Henri IV by Babelon

Henri IV by Babelon

Author:Babelon
Format: epub
Publisher: Fayard


L'EXPÉDIENT

Le roi et Mayenne sont donc aussi peu assurés l'un que l'autre de leurs partisans lorsque s'engagent entre eux de nouveaux pourparlers, en mars-avril. L'initiative en revient, non pas à Mayenne lui-même, mais à certains sages de son entourage qui redoutent l'emprise grandissante de l'Espagne sur leur maître, et notamment du président Jeannin, son conseiller politique le plus avisé. Encouragé par son ami Jeannin, Villeroy a donc repris contact avec Mornay pour soumettre ensuite un mémoire à la réflexion du duc de Mayenne. Par souci d'efficacité, il a laissé de côté les revendications touchant la conversion du roi, et insisté sur les réclamations intéressant le gouvernement et la convocation régulière des États généraux. Le gros duc tarde à répondre, et finalement le relevé d'exigences qu'il lui retourne, en conclusion de ses réflexions, dépasse toutes les craintes que l'on pouvait avoir. C'est un véritable démantèlement du royaume qu'il pose comme condition à son ralliement. Mayenne se souvient des dernières propositions de Henri III, qu'il a eu bien tort de refuser. Il réclame le gouvernement de treize provinces pour lui-même, les princes de sa famille et les principaux seigneurs de la Ligue, et irait même jusqu'à en exiger la jouissance héréditaire. Les dix autres gouvernements seraient évidemment dévolus aux grands seigneurs catholiques et aux princes du sang de l'entourage du roi. Pour lui-même, il veut encore la lieutenance générale du royaume et l'épée de connétable, ainsi qu'une pension de 300 000 livres, et pour ses amis le payement de leurs dettes, et des pensions et des bâtons de maréchaux. En ce qui concerne les huguenots, on ne saurait être plus catégorique : ils ne seraient tolérés qu'en vertu d'un édit temporaire renouvelable, et se verraient exclus de tous emplois, offices et dignités du royaume. Une sorte de vertige féodal semble avoir saisi l'esprit du Lorrain. Le mot de la fin revient à Mme de Mornay : « Il n'y avait désormais rien en France de moins roi que le roi. »

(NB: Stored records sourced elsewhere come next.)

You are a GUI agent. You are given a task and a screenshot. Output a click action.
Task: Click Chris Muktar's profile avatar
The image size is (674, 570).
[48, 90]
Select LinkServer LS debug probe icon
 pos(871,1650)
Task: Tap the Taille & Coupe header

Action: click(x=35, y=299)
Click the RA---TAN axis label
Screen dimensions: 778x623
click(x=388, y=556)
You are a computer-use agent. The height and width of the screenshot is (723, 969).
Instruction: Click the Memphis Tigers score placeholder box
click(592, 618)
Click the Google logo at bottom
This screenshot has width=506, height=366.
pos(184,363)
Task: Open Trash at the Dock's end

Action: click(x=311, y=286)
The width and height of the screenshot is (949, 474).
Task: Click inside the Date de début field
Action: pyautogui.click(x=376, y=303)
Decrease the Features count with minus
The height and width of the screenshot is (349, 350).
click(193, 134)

L'insolent mémoire est présenté par Mornay, consterné, au Conseil du 16 juin 1592, à Gisors. C'est un tollé. Et pourtant il faut le prendre en compte pour amorcer la négociation. Le roi sait, au demeurant, que la position de son adversaire ne cesse de s'affaiblir et que ces exigences monstrueuses cachent un profond désarroi. Mayenne ne représente plus qu'une Ligue aristocratique coupée de sa base, et qui cherche à se survivre par la seule tradition des grandes rebellions du siècle précédent dont elle semble avoir la nostalgie. Faire durer et se vendre au plus cher. A Paris, toute une fraction de l'opinion se détache aussi des extrémistes pour adhérer aux thèses des « Politiques » naguère bien isolés. Le dégel a commencé. 10 000 Parisiens en quelques semaines changent de camp, à en croire Pierre de L'Estoile. Le Parlement tout entier, la haute bourgeoisie, une bonne part de la population modeste aussi, qui a souffert du blocus, sont pour la prompte négociation et pour la paix. Les modérés ont commencé à se réunir en janvier, chez l'ancien prévôt de marchands Claude d'Aubray, solide royaliste.